Top of Dataset excerpts

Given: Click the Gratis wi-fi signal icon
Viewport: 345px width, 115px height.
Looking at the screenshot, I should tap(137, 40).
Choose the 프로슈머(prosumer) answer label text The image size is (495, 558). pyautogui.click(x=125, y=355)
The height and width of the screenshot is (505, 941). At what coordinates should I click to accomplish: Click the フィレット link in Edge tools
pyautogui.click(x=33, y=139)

Bottom of Dataset excerpts
Top of Dataset excerpts

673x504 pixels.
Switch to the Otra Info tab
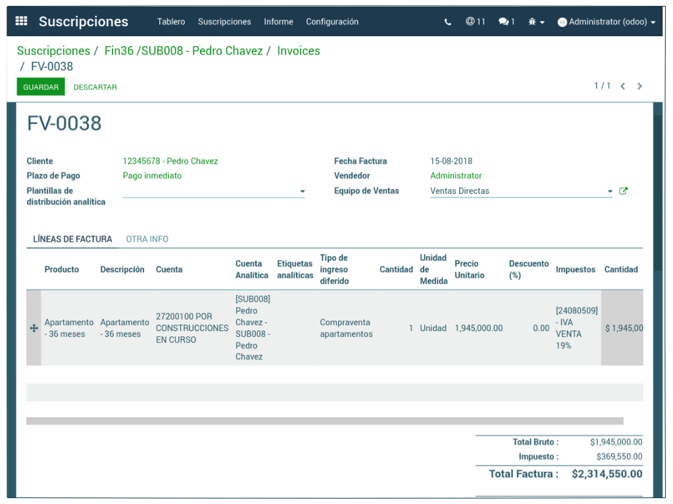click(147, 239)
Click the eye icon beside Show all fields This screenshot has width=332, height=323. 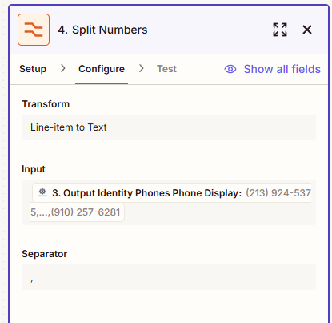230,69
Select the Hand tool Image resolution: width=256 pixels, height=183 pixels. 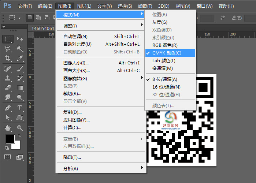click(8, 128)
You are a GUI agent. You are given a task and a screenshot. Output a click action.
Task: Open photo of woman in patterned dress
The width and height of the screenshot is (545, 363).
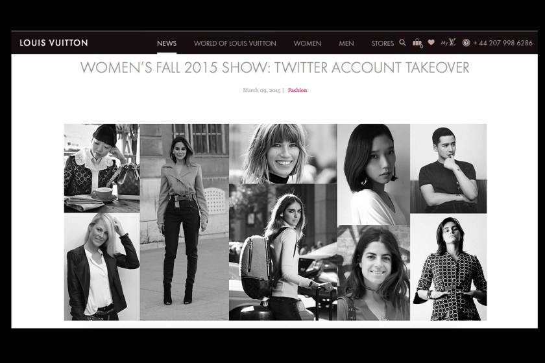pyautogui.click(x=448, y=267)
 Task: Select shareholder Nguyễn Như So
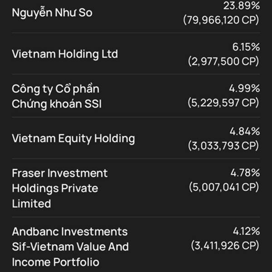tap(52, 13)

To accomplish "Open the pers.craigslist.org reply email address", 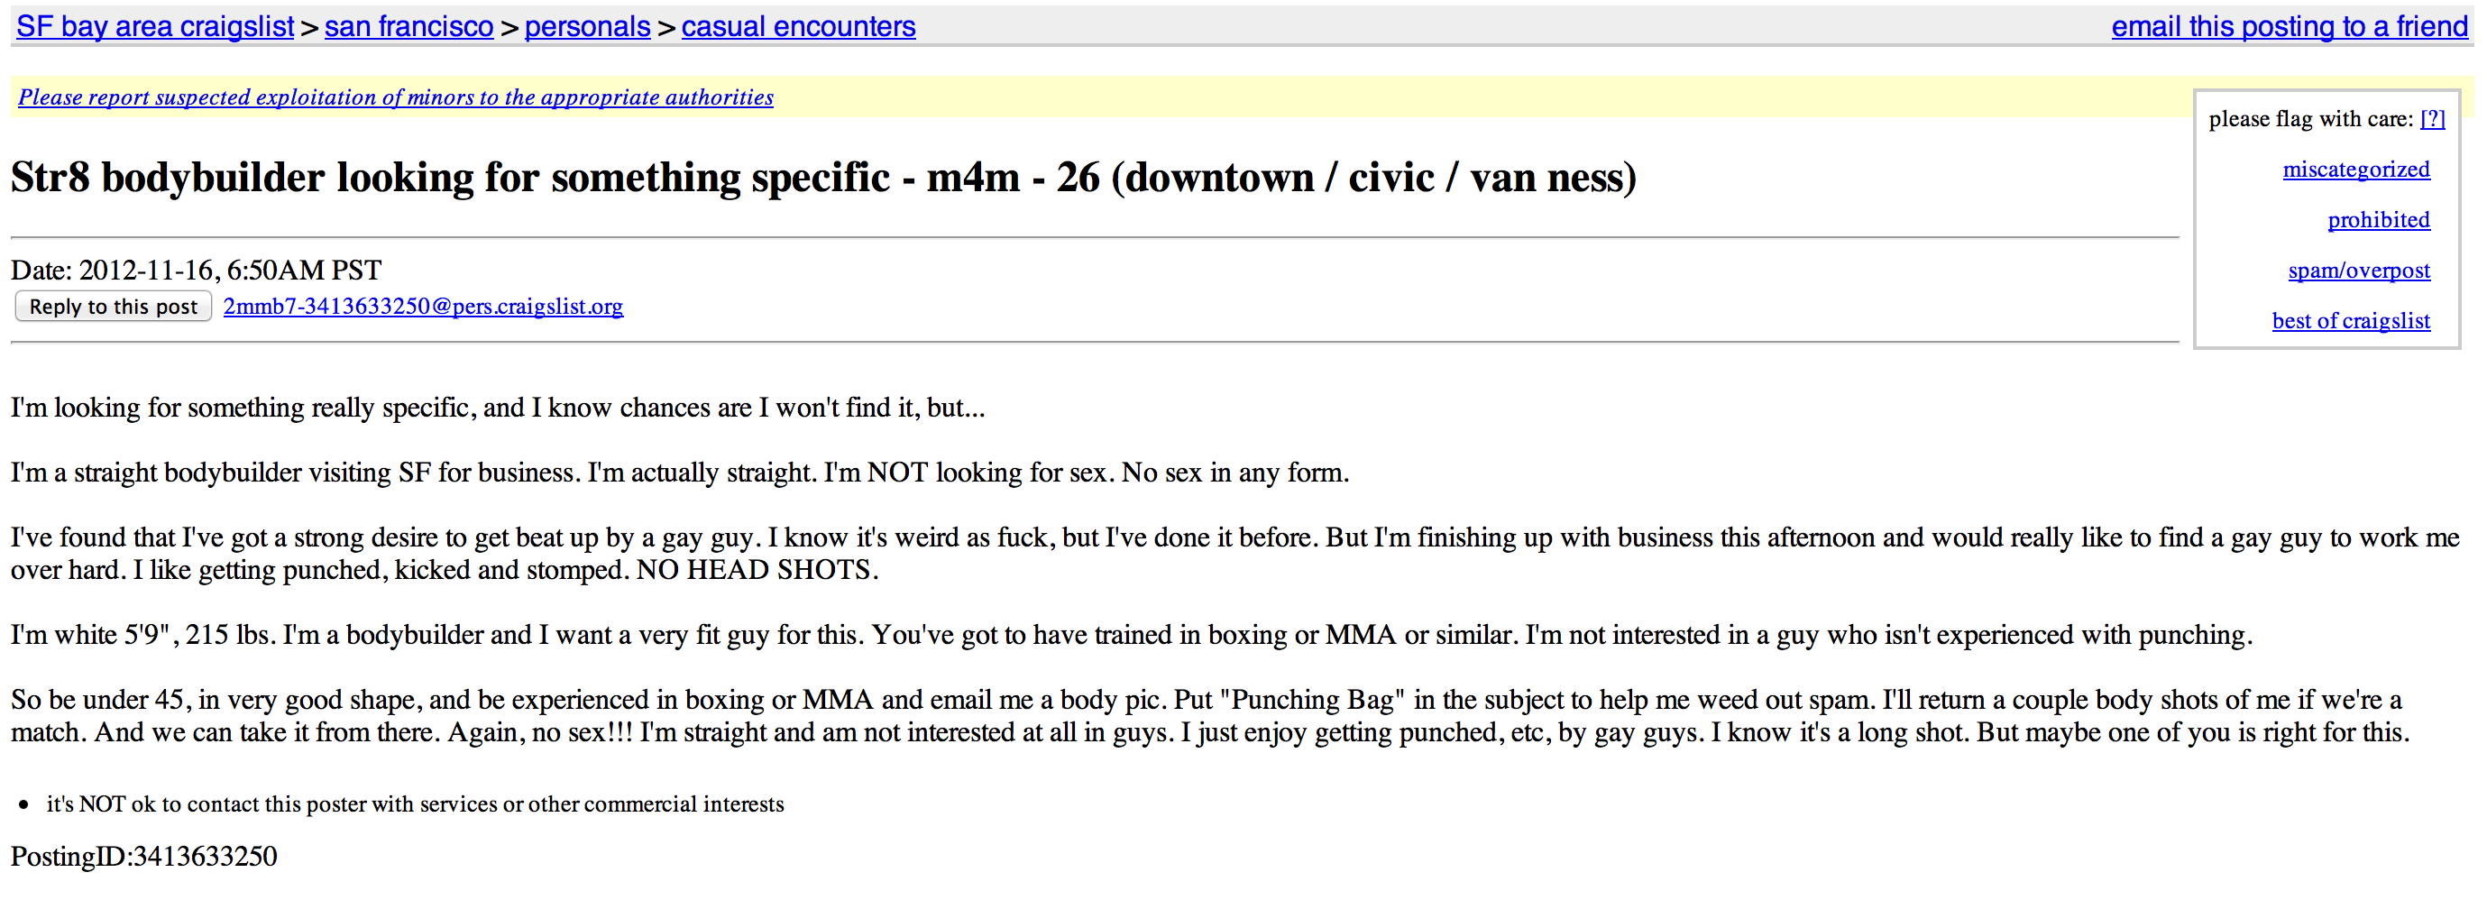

Bottom of Dataset excerpts

### Task item
Beginning with the line above that contains "Task: Select shareholder Nguyễn Như So" and ending with the line that contains "the pers.craigslist.org reply", quote each line exactly, keeping out the pictures.

### Reply
 Task: Select shareholder Nguyễn Như So
tap(52, 13)

To accomplish "Open the pers.craigslist.org reply email address", 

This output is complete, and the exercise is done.